OKANOGAN A 25-year-old Omak man was sentenced to five years in prison and ordered to pay more than $24,000 in penalties and restitution for illegally hunting deer.
Garret Victor James Elsberg, pleaded guilty April 11 to eight counts of first-degree unlawful hunting of big game, seven counts of second-degree unlawful possession of a firearm and second-degree unlawful hunting of big game.
Elsberg committed the crimes Sept. 1-30, 2012; Dec. 1-31, 2012; Jan. 2 and 25, 2013; and June 6, 2013, court records show.
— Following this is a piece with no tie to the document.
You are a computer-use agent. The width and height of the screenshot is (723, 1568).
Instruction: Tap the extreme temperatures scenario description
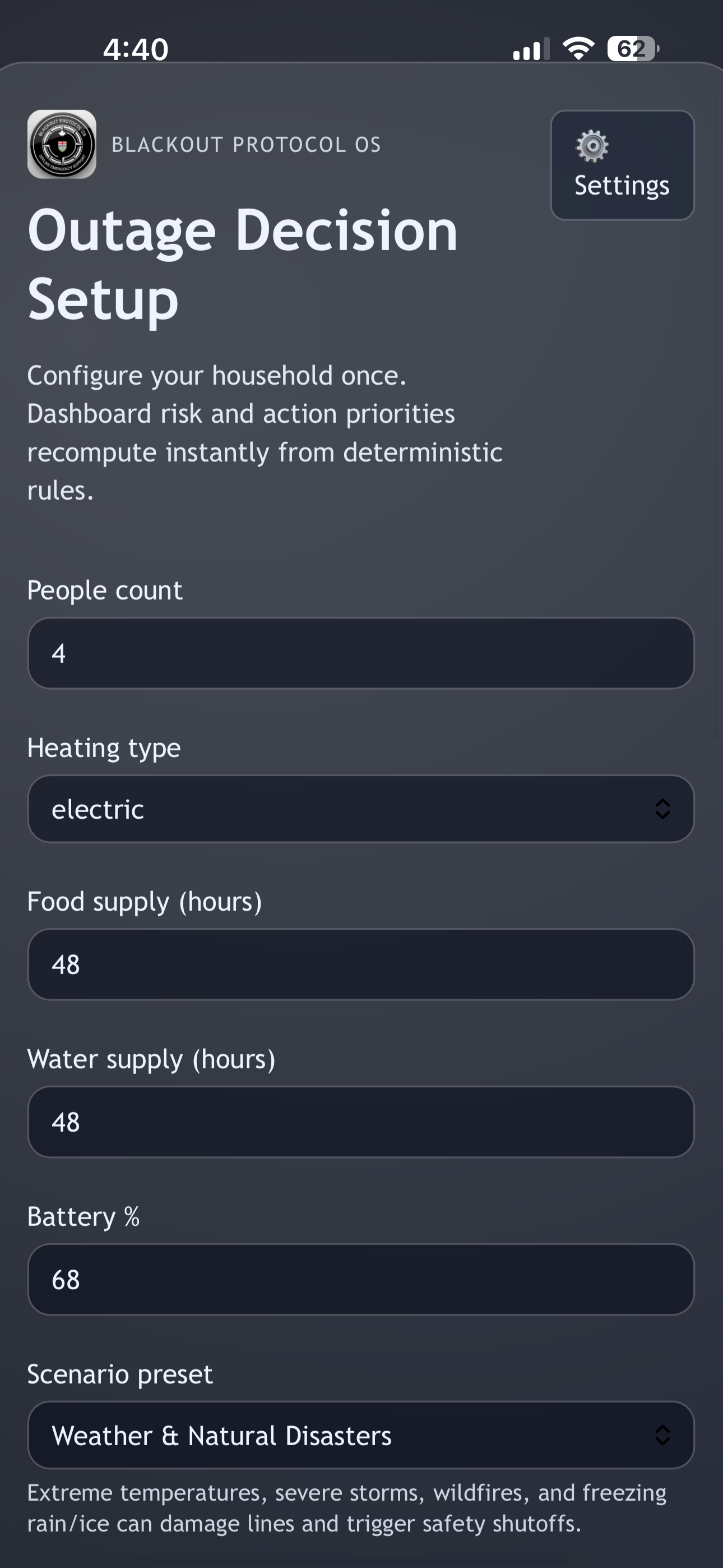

He was sentenced to 60 months in prison and ordered to pay $24,220.50 in fines and fees, including a $20,000 penalty and $3,360 restitution to the state Department of Fish and Wildlife.
Seventeen other charges were dismissed, court records show.
Elsberg was charged Oct. 15, 2013, with 33 counts involving illegal hunting in the “headless deer” case.
He originally was charged with eight counts of first-degree unlawful hunting of big game, a count of second-degree hunting of big game, five counts of unlawful hunting on or retrieving hunted wildlife from the property of another, seven counts of second-degree unlawful possession of a firearm, six counts of spotlighting big game and six counts of waste of fish and wildlife.
Several Fish and Wildlife agents spent months investigating the case. After a call for help from the public, several people provided leads, and Facebook posts also assisted in tracking down Elsberg and two other men suspected of killing deer, decapitating them and leaving their bodies to rot, probable cause statements said.
The case, dubbed the “Okanogan County Killing Spree Case” by wildlife agents, was referred to the Okanogan County Prosecuting Attorney’s Office last fall.
After receiving several reports of dead and decapitated deer, “officers began to coordinate with each other on the possibility of a serial poaching,” Fish and Wildlife Sgt. Dan Christensen wrote in a probable cause statement. “It appeared that these deer, from citizen reports, were being hunted at night with the aid of a motor vehicle.”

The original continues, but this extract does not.